◆ Problem:
Reproduce the following records line by line, with no changes.

(Entries on target coordinates)
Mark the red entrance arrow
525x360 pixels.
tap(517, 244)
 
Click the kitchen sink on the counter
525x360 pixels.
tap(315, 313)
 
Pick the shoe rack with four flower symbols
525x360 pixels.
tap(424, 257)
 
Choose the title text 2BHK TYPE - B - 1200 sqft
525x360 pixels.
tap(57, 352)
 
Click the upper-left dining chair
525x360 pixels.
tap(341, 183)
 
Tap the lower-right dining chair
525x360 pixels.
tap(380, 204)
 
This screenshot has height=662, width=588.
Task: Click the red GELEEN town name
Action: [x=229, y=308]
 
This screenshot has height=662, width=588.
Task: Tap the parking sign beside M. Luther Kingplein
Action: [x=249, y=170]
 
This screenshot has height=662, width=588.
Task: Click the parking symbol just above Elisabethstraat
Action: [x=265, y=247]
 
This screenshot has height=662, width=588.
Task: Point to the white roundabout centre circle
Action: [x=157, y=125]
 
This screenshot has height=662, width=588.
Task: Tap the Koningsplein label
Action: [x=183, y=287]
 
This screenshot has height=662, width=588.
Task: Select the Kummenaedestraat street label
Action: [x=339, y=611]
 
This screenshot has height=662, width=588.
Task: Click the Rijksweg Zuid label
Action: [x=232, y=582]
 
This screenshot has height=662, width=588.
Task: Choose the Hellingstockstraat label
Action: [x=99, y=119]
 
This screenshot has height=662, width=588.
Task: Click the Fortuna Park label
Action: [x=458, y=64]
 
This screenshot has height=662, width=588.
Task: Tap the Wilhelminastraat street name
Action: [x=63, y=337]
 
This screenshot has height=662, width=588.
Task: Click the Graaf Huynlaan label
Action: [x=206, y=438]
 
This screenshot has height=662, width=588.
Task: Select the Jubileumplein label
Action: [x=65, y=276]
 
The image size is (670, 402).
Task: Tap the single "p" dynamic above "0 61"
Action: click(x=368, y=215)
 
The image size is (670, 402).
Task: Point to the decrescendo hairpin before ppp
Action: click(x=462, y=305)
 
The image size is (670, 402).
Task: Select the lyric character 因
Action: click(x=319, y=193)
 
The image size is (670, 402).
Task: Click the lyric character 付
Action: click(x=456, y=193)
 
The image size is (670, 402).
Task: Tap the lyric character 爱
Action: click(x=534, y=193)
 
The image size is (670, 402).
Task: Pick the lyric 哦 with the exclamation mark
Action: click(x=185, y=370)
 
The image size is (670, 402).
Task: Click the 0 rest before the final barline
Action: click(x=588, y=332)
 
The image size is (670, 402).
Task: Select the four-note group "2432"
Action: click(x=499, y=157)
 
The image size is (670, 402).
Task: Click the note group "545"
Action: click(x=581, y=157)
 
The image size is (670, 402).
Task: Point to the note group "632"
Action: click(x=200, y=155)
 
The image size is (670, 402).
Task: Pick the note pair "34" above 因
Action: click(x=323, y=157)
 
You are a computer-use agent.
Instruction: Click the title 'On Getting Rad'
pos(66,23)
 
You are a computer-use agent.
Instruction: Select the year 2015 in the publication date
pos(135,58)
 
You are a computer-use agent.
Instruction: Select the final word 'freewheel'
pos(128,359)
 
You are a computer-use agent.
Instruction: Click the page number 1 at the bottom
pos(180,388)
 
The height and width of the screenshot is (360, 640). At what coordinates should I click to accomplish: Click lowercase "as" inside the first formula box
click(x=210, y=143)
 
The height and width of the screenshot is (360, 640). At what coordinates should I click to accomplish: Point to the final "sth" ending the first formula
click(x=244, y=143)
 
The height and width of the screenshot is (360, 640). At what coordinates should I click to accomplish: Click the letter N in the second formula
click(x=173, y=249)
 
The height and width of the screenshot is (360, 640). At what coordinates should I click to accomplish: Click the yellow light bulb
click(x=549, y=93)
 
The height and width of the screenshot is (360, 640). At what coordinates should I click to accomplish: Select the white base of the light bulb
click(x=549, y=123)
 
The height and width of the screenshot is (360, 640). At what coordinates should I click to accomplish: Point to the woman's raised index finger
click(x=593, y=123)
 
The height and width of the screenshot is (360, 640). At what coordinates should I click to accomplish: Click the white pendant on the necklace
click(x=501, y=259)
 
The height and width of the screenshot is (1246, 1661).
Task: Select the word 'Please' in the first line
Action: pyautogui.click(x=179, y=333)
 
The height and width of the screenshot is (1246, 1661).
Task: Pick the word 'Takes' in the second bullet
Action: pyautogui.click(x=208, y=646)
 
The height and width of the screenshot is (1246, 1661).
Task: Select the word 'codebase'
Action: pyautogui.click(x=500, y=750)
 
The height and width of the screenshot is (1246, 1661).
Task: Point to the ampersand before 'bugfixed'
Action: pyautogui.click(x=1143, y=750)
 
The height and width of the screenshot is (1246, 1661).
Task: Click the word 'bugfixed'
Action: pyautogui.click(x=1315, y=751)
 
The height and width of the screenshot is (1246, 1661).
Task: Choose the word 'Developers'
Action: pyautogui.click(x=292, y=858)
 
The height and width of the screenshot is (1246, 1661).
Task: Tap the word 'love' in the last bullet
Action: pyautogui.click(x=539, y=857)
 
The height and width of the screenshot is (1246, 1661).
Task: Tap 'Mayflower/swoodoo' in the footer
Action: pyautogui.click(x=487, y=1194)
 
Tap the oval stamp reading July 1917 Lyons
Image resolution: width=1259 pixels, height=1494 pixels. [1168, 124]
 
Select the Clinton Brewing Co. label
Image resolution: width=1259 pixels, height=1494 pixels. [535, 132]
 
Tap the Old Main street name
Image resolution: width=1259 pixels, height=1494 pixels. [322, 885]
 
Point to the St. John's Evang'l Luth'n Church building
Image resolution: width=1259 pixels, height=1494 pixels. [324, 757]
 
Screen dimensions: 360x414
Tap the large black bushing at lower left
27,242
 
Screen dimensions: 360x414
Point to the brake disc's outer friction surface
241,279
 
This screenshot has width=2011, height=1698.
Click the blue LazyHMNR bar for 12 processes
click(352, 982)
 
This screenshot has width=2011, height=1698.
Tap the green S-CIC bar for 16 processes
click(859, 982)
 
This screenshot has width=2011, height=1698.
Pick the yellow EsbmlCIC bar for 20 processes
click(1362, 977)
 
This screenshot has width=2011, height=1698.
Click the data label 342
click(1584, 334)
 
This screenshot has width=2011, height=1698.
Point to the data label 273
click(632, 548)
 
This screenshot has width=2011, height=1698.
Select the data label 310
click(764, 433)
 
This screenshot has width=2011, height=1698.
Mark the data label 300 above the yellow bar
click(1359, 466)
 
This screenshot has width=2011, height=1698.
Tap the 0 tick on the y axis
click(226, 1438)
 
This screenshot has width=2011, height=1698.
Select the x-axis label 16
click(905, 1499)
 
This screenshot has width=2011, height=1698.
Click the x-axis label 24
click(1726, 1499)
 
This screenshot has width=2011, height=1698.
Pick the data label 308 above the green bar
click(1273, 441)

◆ Reply to the exercise:
Mark the red entrance arrow
525x360 pixels.
tap(517, 244)
 
Click the kitchen sink on the counter
525x360 pixels.
tap(315, 313)
 
Pick the shoe rack with four flower symbols
525x360 pixels.
tap(424, 257)
 
Choose the title text 2BHK TYPE - B - 1200 sqft
525x360 pixels.
tap(57, 352)
 
Click the upper-left dining chair
525x360 pixels.
tap(341, 183)
 
Tap the lower-right dining chair
525x360 pixels.
tap(380, 204)
 
This screenshot has height=662, width=588.
Task: Click the red GELEEN town name
Action: [x=229, y=308]
 
This screenshot has height=662, width=588.
Task: Tap the parking sign beside M. Luther Kingplein
Action: [x=249, y=170]
 
This screenshot has height=662, width=588.
Task: Click the parking symbol just above Elisabethstraat
Action: [x=265, y=247]
 
This screenshot has height=662, width=588.
Task: Point to the white roundabout centre circle
Action: [x=157, y=125]
 
This screenshot has height=662, width=588.
Task: Tap the Koningsplein label
Action: [x=183, y=287]
 
This screenshot has height=662, width=588.
Task: Select the Kummenaedestraat street label
Action: [x=339, y=611]
 
This screenshot has height=662, width=588.
Task: Click the Rijksweg Zuid label
Action: [x=232, y=582]
 
This screenshot has height=662, width=588.
Task: Choose the Hellingstockstraat label
Action: [x=99, y=119]
 
This screenshot has height=662, width=588.
Task: Click the Fortuna Park label
Action: [x=458, y=64]
 
This screenshot has height=662, width=588.
Task: Tap the Wilhelminastraat street name
Action: [x=63, y=337]
 
This screenshot has height=662, width=588.
Task: Click the Graaf Huynlaan label
Action: [x=206, y=438]
 
This screenshot has height=662, width=588.
Task: Select the Jubileumplein label
Action: [x=65, y=276]
 
The image size is (670, 402).
Task: Tap the single "p" dynamic above "0 61"
Action: click(x=368, y=215)
 
The image size is (670, 402).
Task: Point to the decrescendo hairpin before ppp
Action: click(x=462, y=305)
 
The image size is (670, 402).
Task: Select the lyric character 因
Action: click(x=319, y=193)
 
The image size is (670, 402).
Task: Click the lyric character 付
Action: click(x=456, y=193)
 
The image size is (670, 402).
Task: Tap the lyric character 爱
Action: click(x=534, y=193)
 
The image size is (670, 402).
Task: Pick the lyric 哦 with the exclamation mark
Action: click(x=185, y=370)
 
The image size is (670, 402).
Task: Click the 0 rest before the final barline
Action: click(x=588, y=332)
 
The image size is (670, 402).
Task: Select the four-note group "2432"
Action: click(x=499, y=157)
 
The image size is (670, 402).
Task: Click the note group "545"
Action: click(x=581, y=157)
 
The image size is (670, 402).
Task: Point to the note group "632"
Action: click(x=200, y=155)
 
The image size is (670, 402).
Task: Pick the note pair "34" above 因
Action: click(x=323, y=157)
 
You are a computer-use agent.
Instruction: Click the title 'On Getting Rad'
pos(66,23)
 
You are a computer-use agent.
Instruction: Select the year 2015 in the publication date
pos(135,58)
 
You are a computer-use agent.
Instruction: Select the final word 'freewheel'
pos(128,359)
 
You are a computer-use agent.
Instruction: Click the page number 1 at the bottom
pos(180,388)
 
The height and width of the screenshot is (360, 640). At what coordinates should I click to accomplish: Click lowercase "as" inside the first formula box
click(x=210, y=143)
 
The height and width of the screenshot is (360, 640). At what coordinates should I click to accomplish: Point to the final "sth" ending the first formula
click(x=244, y=143)
 
The height and width of the screenshot is (360, 640). At what coordinates should I click to accomplish: Click the letter N in the second formula
click(x=173, y=249)
 
The height and width of the screenshot is (360, 640). At what coordinates should I click to accomplish: Click the yellow light bulb
click(x=549, y=93)
 
The height and width of the screenshot is (360, 640). At what coordinates should I click to accomplish: Select the white base of the light bulb
click(x=549, y=123)
 
The height and width of the screenshot is (360, 640). At what coordinates should I click to accomplish: Point to the woman's raised index finger
click(x=593, y=123)
 
The height and width of the screenshot is (360, 640). At what coordinates should I click to accomplish: Click the white pendant on the necklace
click(x=501, y=259)
 
The height and width of the screenshot is (1246, 1661).
Task: Select the word 'Please' in the first line
Action: pyautogui.click(x=179, y=333)
 
The height and width of the screenshot is (1246, 1661).
Task: Pick the word 'Takes' in the second bullet
Action: pyautogui.click(x=208, y=646)
 
The height and width of the screenshot is (1246, 1661).
Task: Select the word 'codebase'
Action: pyautogui.click(x=500, y=750)
 
The height and width of the screenshot is (1246, 1661).
Task: Point to the ampersand before 'bugfixed'
Action: pyautogui.click(x=1143, y=750)
 
The height and width of the screenshot is (1246, 1661).
Task: Click the word 'bugfixed'
Action: pyautogui.click(x=1315, y=751)
 
The height and width of the screenshot is (1246, 1661).
Task: Choose the word 'Developers'
Action: pyautogui.click(x=292, y=858)
 
The height and width of the screenshot is (1246, 1661).
Task: Tap the word 'love' in the last bullet
Action: pyautogui.click(x=539, y=857)
 
The height and width of the screenshot is (1246, 1661).
Task: Tap 'Mayflower/swoodoo' in the footer
Action: pyautogui.click(x=487, y=1194)
 
Tap the oval stamp reading July 1917 Lyons
Image resolution: width=1259 pixels, height=1494 pixels. [1168, 124]
 
Select the Clinton Brewing Co. label
Image resolution: width=1259 pixels, height=1494 pixels. [535, 132]
 
Tap the Old Main street name
Image resolution: width=1259 pixels, height=1494 pixels. [322, 885]
 
Point to the St. John's Evang'l Luth'n Church building
Image resolution: width=1259 pixels, height=1494 pixels. [324, 757]
 
Screen dimensions: 360x414
Tap the large black bushing at lower left
27,242
 
Screen dimensions: 360x414
Point to the brake disc's outer friction surface
241,279
 
This screenshot has width=2011, height=1698.
Click the blue LazyHMNR bar for 12 processes
click(352, 982)
 
This screenshot has width=2011, height=1698.
Tap the green S-CIC bar for 16 processes
click(859, 982)
 
This screenshot has width=2011, height=1698.
Pick the yellow EsbmlCIC bar for 20 processes
click(1362, 977)
 
This screenshot has width=2011, height=1698.
Click the data label 342
click(1584, 334)
 
This screenshot has width=2011, height=1698.
Point to the data label 273
click(632, 548)
 
This screenshot has width=2011, height=1698.
Select the data label 310
click(764, 433)
 
This screenshot has width=2011, height=1698.
Mark the data label 300 above the yellow bar
click(1359, 466)
 
This screenshot has width=2011, height=1698.
Tap the 0 tick on the y axis
click(226, 1438)
 
This screenshot has width=2011, height=1698.
Select the x-axis label 16
click(905, 1499)
 
This screenshot has width=2011, height=1698.
Click the x-axis label 24
click(1726, 1499)
 
This screenshot has width=2011, height=1698.
Pick the data label 308 above the green bar
click(1273, 441)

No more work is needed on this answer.